» Excerpt provided:
The group eats their fill, and when asked how to get East, the stranger offers to take them, but they must do him a favor – help his friends fend off some Neanderthals.


When asked by Broken Clay to point on the map where they are, and where the group is currently standing, the man looks it over and folds the map many times in an intricate pattern, “We’re here. You’ll go here.” The points are immediately next to each other.

As the sun rises, the group is scooped up in the man sized talons of the great thunderbirds and plummet off the mountain tops. Within a few flaps, the birds right themselves and the expanse of the steppe reaches out before them. Mastadons, bison, elk, saber-toothed lions, all scatter and storm away at the sight of the great bird soaring overhead.

The group is dropped, relatively gently, in some tall grass. A campfire is quickly scouted out and the group heads in that direction. Upon arrival, they meet a man in black face paint – the leader of this tribe – and he explains that the Neanderthal have been raiding from the north – across the river.

As you all discuss the situation, the local warrior pack of Gnolls appears in the village – to some alarm.
An uneasy truce is brokered, and the humans, gnolls, and our ragtag group of god-sent vagabonds make a plan. Find the raiders, follow them back to their camp, and destroy them.

The human offers up his scouts and Tanka.

“What’s a Tanka?” Melvi asks.


A thundering trumpet is the reply…

Monday, August 11, 2014

Rules Change: Climbing

In order to make climbing statistically possible for characters trained in or strong enough to do it, I've revised rules ever so slightly.

If you pass the DC, you continue on at regular pace.
If you fail the DC by less than 5, you continue on at half pace.
If you fail the DC by 6-10, you do not move that round.
If you fail the DC by more than 10, you fall - normal rules apply to damage and saves.

It is my hope that characters with training or high strength will be able to take ten through most climb checks and pass without trouble. For those PC's that can't handle the strenuous task, you'll at least be less likely to plummet to your doom.

Recap #2: Day 5-6: Beasts of 2 legs and more

Another day, another feast of horrors pursing their fanged orifices in anticipation of your arrival.

Session Two Recap:
After the magical arrowhead delivered the group to the sinkhole and the bard Broken Clay springs up from the ground to join the group, a troop of strange creatures ambushes our heroes and lead them to their “creator”, a man dressed in strange white robes - just like the one featured in the nightmares of several of the group.

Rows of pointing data
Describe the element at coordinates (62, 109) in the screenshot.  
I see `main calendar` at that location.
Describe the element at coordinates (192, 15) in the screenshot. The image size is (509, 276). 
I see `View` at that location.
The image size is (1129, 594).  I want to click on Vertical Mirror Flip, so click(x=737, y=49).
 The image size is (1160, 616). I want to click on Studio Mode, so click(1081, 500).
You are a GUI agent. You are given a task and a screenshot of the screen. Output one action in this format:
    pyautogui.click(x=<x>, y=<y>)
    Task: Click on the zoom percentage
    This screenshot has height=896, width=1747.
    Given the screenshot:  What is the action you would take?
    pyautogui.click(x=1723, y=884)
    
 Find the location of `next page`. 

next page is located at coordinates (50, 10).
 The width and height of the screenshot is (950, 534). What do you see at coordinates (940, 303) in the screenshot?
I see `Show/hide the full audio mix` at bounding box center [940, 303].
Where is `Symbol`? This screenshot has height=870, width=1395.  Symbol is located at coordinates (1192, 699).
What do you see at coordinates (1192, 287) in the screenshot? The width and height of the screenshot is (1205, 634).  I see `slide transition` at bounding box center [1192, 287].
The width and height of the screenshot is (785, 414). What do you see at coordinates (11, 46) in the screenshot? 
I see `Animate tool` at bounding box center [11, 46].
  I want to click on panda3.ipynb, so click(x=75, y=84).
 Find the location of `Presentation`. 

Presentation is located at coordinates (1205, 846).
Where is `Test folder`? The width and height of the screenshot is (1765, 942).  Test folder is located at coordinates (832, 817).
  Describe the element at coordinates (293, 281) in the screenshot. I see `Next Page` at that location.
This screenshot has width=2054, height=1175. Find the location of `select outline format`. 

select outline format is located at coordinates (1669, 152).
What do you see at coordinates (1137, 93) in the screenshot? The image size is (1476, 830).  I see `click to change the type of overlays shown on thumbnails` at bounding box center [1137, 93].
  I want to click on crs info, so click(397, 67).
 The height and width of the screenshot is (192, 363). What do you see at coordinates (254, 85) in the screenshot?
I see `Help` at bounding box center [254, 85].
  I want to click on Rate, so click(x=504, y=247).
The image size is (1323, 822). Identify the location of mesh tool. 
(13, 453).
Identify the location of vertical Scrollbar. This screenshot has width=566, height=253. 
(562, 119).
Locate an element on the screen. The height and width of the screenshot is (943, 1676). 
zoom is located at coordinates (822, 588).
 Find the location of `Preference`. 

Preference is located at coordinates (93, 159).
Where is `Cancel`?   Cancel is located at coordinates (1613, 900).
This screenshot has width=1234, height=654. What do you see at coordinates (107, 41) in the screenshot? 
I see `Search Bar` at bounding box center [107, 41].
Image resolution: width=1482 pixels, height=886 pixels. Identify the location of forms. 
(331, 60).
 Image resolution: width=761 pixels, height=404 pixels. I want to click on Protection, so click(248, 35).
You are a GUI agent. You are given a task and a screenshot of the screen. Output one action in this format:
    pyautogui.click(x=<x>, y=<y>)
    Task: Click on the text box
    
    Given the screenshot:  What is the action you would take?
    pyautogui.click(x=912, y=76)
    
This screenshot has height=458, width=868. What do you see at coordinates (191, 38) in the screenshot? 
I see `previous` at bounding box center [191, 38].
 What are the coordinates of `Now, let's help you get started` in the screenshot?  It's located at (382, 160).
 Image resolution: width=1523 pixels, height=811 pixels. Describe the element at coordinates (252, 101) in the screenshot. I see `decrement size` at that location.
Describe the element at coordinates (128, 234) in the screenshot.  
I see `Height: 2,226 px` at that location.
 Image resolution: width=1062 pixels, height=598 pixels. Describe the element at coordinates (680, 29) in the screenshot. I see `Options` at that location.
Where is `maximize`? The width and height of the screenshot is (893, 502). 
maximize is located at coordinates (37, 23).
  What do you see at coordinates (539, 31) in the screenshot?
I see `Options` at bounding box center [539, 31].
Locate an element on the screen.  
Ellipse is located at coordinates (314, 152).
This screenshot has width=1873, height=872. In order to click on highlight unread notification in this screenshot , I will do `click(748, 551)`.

» Brief A: Copy, without alteration, the part of the rows that opens with the line containing "The image size is (1129, 594)." and closes with the line containing "coordinates (1192, 699).".
» Brief B: Proceed with the campaign recap, picking up directly after its final sentence.

» Task result A:
The image size is (1129, 594).  I want to click on Vertical Mirror Flip, so click(x=737, y=49).
 The image size is (1160, 616). I want to click on Studio Mode, so click(1081, 500).
You are a GUI agent. You are given a task and a screenshot of the screen. Output one action in this format:
    pyautogui.click(x=<x>, y=<y>)
    Task: Click on the zoom percentage
    This screenshot has height=896, width=1747.
    Given the screenshot:  What is the action you would take?
    pyautogui.click(x=1723, y=884)
    
 Find the location of `next page`. 

next page is located at coordinates (50, 10).
 The width and height of the screenshot is (950, 534). What do you see at coordinates (940, 303) in the screenshot?
I see `Show/hide the full audio mix` at bounding box center [940, 303].
Where is `Symbol`? This screenshot has height=870, width=1395.  Symbol is located at coordinates (1192, 699).

» Task result B:
Edsala’ansh, who claimed to be a wizard in the Anasazi University, has lived, trapped, in the sinkhole for such a long time he cannot remember when he actually arrived.

He is also revered by a large number of the “Pilzvolk” as he calls them – strange looking creatures that are more plant than humanoid. Only “Ed” seems to understand them, though, and they have no way of speaking that the group can discern.

Spending some time with Ed, the group discovers that the source of the frightening roars within the sinkhole is, in fact, what the Pilzvolk call the “Beast God”. This terrific creature hunts and slays the Pilzvolk that do not bring it sacrifices and on some occasions does battle with the man in white over the hearts and souls of the fungal villagers.

As the group chats with Ed, quizzing him on his supposed past, the beast attacks and the aged wizard leaps down from the dais and unleashes a salvo of magic upon it. The two combatants are flung far and wide across the sinkhole and are soon out of sight despite the loud and somewhat disturbing noises from the battle.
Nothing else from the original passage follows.